APPLY WHAT YOU READ >>
1 > Answer the following questions using the extract below.
(a) According to the Committee's Record, what kind of application was the Committee actually faced with?
(b) From whom did the course announced by the Committee contemplate taking evidence?
(c) Which section of the Act confined the Committee's power?
2 > List every person or body named in the extract below.

--- EXTRACT ---

In this case, according to the Committee’s Record, the Committee was not actually faced with an application to terminate the inquiry (although such an application was foreshadowed), but merely with an application for an adjournment.

Mr Davies submitted that the course which the Committee announced it intended to take involved errors of law, in so far as it contemplated the formulation, entirely on its own motion of a completely different complaint and the embarkation upon further investigations, including the taking of evidence, either formally or informally, from Dr Weissberger. Mr Davies also submitted that, in these matters, the Appellant was denied procedural fairness.

I am unable to conclude that there was an actual denial of procedural fairness, although there was potential for it, if the Committee pursued the course which it announced. In my opinion, however, the Committee did err in law in taking upon itself an investigative role. Its power was confined to that provided for by section 175 of the Act, namely, to inquire into any complaint referred to it.

--- PROVIDED DATA ---

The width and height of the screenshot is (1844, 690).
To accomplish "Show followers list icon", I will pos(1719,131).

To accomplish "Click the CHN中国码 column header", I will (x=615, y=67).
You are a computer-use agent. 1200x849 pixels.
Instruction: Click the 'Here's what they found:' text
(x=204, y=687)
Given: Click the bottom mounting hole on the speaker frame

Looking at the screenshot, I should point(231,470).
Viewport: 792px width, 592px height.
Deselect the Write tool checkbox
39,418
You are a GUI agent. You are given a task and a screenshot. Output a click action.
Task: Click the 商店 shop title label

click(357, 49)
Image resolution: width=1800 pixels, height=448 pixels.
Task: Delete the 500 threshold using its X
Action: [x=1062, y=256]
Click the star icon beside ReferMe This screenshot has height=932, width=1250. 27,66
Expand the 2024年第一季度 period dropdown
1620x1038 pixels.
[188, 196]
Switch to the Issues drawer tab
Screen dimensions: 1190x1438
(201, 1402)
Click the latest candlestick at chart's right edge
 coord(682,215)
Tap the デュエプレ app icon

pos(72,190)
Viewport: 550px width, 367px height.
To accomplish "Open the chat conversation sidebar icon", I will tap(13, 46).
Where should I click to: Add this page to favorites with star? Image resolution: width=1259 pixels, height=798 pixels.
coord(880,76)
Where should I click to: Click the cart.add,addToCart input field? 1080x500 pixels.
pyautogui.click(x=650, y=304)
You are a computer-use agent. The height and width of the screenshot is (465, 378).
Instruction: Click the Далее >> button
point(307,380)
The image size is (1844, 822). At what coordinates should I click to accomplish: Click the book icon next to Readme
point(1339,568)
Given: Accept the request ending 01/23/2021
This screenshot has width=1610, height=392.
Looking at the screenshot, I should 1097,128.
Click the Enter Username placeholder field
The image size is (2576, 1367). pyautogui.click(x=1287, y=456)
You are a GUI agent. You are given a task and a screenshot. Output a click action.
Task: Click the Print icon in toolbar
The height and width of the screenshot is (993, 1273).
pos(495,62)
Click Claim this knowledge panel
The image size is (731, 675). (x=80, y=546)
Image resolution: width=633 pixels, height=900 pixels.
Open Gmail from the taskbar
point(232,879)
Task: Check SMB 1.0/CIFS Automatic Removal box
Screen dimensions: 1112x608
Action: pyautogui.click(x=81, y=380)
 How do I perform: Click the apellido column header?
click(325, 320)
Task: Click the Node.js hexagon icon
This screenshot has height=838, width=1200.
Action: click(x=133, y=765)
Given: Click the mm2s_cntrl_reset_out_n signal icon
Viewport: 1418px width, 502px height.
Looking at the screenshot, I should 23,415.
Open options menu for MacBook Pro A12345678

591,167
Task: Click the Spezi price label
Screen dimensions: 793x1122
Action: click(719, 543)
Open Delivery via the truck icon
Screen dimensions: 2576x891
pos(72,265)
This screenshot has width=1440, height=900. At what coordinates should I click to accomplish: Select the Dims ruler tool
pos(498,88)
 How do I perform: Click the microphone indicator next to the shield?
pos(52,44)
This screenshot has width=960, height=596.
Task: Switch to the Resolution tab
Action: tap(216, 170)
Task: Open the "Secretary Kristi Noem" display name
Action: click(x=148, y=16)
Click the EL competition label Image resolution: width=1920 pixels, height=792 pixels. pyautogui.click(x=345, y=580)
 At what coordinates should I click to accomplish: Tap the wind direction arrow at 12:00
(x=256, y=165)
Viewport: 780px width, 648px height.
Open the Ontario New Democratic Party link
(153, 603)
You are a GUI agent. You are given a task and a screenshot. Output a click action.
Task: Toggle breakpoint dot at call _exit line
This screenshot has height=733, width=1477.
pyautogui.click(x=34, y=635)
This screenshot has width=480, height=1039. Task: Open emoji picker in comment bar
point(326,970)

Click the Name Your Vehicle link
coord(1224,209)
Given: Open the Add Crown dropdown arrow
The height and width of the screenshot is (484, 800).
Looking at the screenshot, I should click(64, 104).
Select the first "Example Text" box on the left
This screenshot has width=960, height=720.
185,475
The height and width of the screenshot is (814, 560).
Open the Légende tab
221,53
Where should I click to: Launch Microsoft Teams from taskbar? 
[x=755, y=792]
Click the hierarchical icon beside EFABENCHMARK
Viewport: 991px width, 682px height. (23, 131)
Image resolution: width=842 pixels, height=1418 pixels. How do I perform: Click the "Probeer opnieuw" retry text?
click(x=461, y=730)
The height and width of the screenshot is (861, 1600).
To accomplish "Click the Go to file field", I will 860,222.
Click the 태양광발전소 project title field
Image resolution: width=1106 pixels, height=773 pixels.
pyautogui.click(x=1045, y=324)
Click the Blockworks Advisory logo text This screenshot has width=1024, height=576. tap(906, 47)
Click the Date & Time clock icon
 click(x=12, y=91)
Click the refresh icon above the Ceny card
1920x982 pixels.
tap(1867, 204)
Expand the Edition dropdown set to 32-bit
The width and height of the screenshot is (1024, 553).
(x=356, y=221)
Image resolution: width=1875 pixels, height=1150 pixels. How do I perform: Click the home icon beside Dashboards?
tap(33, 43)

---

SOLUTION SET >>
1 >
(a) An application for an adjournment.
(b) Dr Weissberger.
(c) Section 175.

2 >
- the Committee
- Mr Davies
- Dr Weissberger
- the Appellant